5 Ways to Help Someone with a Drug Problem
By KatrinaNstuff on January 06, 2014
If you have recently discovered that someone you care about struggles with drug addiction, you likely experienced shock and disbelief. Don’t let your own overwhelming emotions prevent you from helping your loved one. Here are some things you can do.
Stage an Intervention
Mayoclinic defines an intervention as “a carefully planned process involving family and friends. During the intervention, these people gather together to confront the person and ask him or her to accept treatment.” This is important because many substance abusers deny that they have a problem, and even if they want to reach out for help, they may fear change. An intervention lets the person know that you care and will support them through recovery.

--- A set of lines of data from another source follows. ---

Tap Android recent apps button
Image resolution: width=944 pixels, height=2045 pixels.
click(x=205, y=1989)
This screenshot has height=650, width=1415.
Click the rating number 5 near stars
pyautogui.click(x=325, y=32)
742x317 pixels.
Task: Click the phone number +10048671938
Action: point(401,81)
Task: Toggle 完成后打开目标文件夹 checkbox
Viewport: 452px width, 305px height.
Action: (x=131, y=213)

The link in the previous paragraph gives guidelines on what an intervention entails, and it also mentions situations when you may need to hire a professional intervention specialist. You may need to do so if you suspect that your loved one may become violent during the intervention or if they've recently talked about committing suicide.
Create a Positive Environment
The intervention went well. Your loved one enrolled in treatment and is on the path to making a full recovery. Your role in helping that person is not over—not by a long shot. A recovering addict is fraught with a plethora of emotions and will need listening ears and an environment where he or she can focus on getting healthy.

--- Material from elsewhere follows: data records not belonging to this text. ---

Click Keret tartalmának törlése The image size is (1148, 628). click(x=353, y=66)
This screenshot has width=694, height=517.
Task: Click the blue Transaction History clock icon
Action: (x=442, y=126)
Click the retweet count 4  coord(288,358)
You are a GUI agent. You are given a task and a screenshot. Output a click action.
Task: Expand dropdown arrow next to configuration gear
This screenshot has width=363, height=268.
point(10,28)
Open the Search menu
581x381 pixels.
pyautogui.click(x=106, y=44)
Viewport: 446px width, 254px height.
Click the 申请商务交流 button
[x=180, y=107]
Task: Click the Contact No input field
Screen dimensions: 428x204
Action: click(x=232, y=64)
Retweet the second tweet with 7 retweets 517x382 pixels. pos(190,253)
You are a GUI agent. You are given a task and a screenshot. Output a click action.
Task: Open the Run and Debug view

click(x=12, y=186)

One of the keys to creating such an environment involves getting rid of anything that might trigger your loved one’s desire to do drugs. That doesn’t mean simply checking every corner of the house for a hidden stash. A trigger is anything that makes the former user think of giving into the old habit. Talk with your loved ones about what his or her triggers are, and work to help that person avoid them. This is one of the key steps to recovering from drug addiction.
Experts recommend meditation as an aid in helping former users recover. Meditation requires quiet time alone, so resist any tendency to cling to your loved one all the time.

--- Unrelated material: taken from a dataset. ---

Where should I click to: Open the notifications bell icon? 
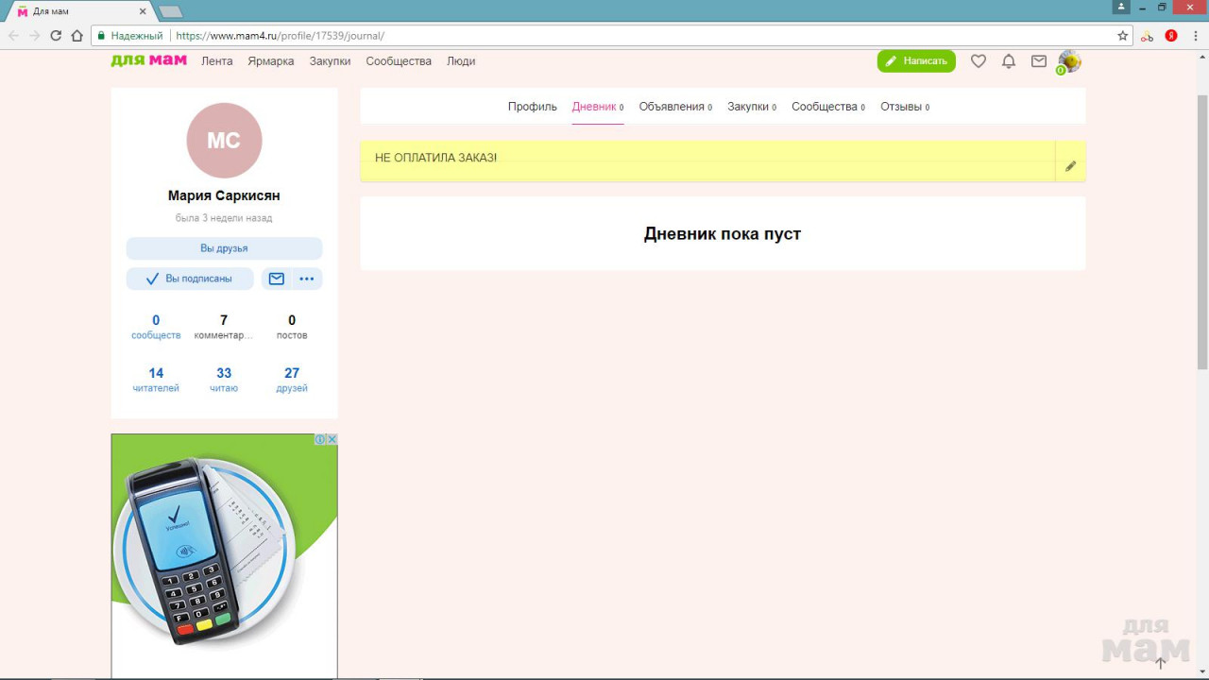(x=1009, y=61)
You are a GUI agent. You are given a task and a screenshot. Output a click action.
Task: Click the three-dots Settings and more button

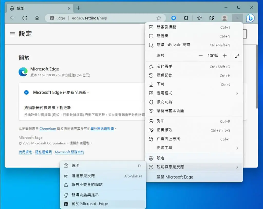(237, 18)
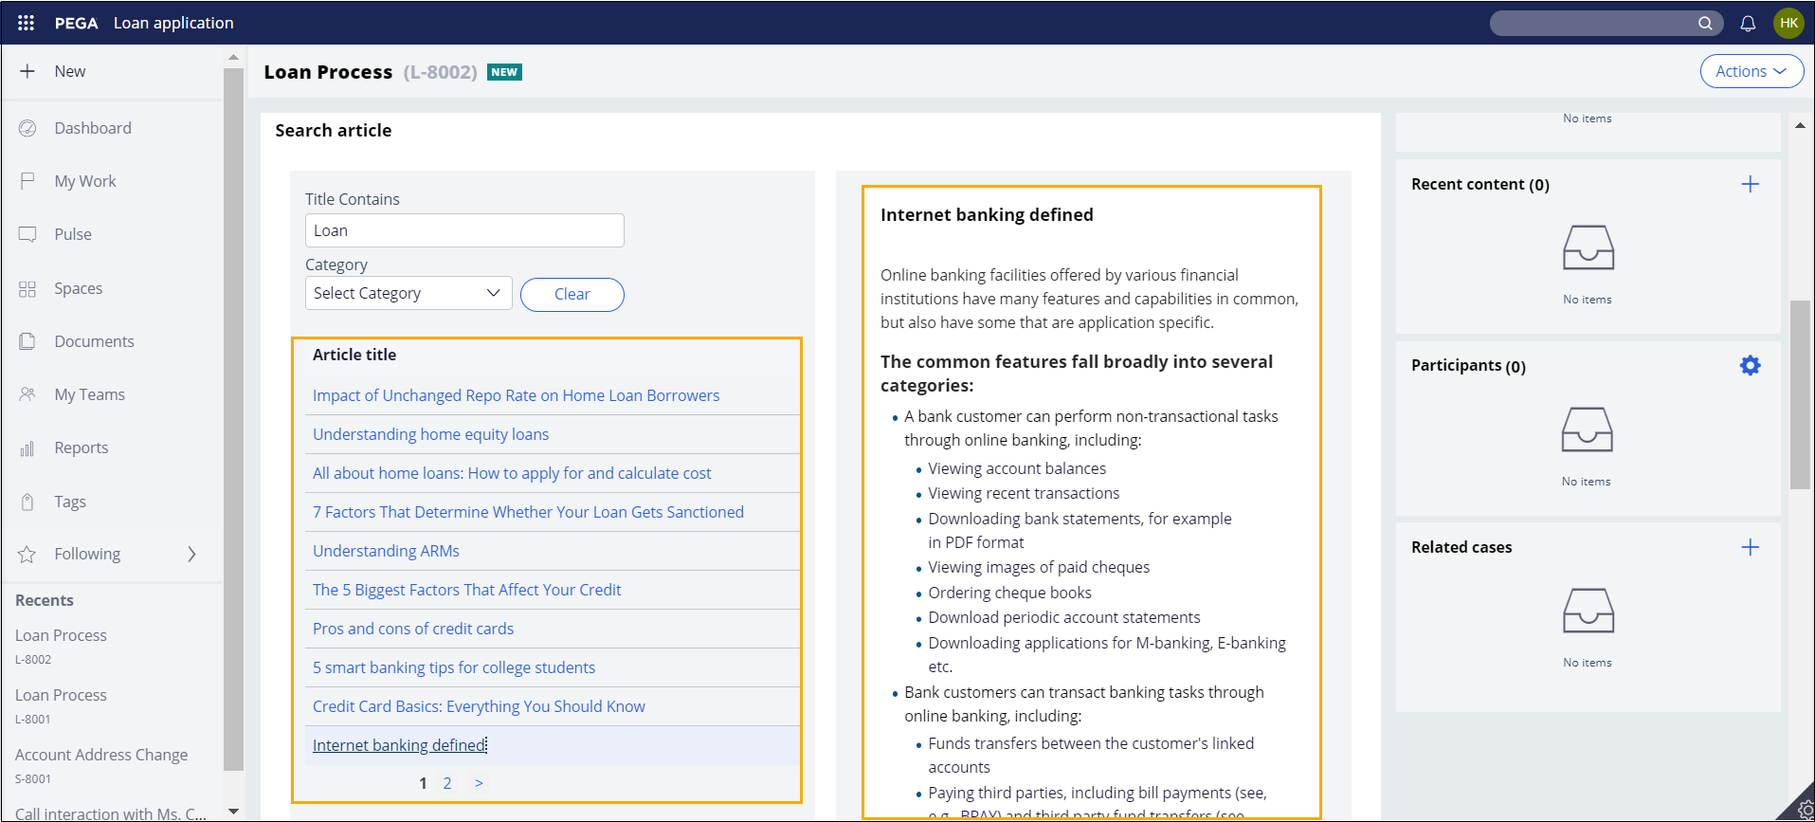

Promote a Healthy Lifestyle
The road back to health for an addict involves more than just leaving the drugs behind. It’s important to help your loved one focus on overall wellness. In an article about holistic ways to fight drug addiction, psychcentral says, “Physical exercise is a necessity” for obtaining sustained recovery. Everyone knows how difficult it is to stick to an exercise routine, so your volunteering to serve as a workout buddy can make a huge difference.
A recovering addict’s diet must include healthy foods at regular intervals to reduce the likelihood of relapse. A diet with plenty of protein, complex carbohydrates, and fiber will help keep blood sugar levels even, helping to avoid moods that might trigger substance abuse. Supplements, like B-complex and vitamins A and C may help as well.
You and your loved one can prepare nutritious meals together. If you struggle with maintaining a healthy lifestyle, the two of you can support each other in this regard. They'll be happy to help in addition to receiving help.
Have Fun Together
Oftentimes, leaving a drug habit behind means leaving friends behind. Help your loved one get out and meet people, people who will have a wholesome influence. Introduce him or her to your friends, or go to fun events together. Doing normal, enjoyable things together can help your loved one feel better in his or her skin without having to resort to harmful substances.
Going out and doing normal things does not mean you have to ignore your loved one’s problem. If he or she wants to talk about the struggle, be a willing confidant.
Relapses may occur, despite everyone’s best efforts. Know the symptoms of abuse and be ready to take action. If a relapse does occur, don’t despair. Approach the situation calmly and form an action plan. Above all, do not give up and do not let your loved one give up.
Recovery from addiction is a long and complex process that involves all aspects of a person’s life, including you as someone who cares about the recovering addict. Support your loved one’s recovery as fully as you can.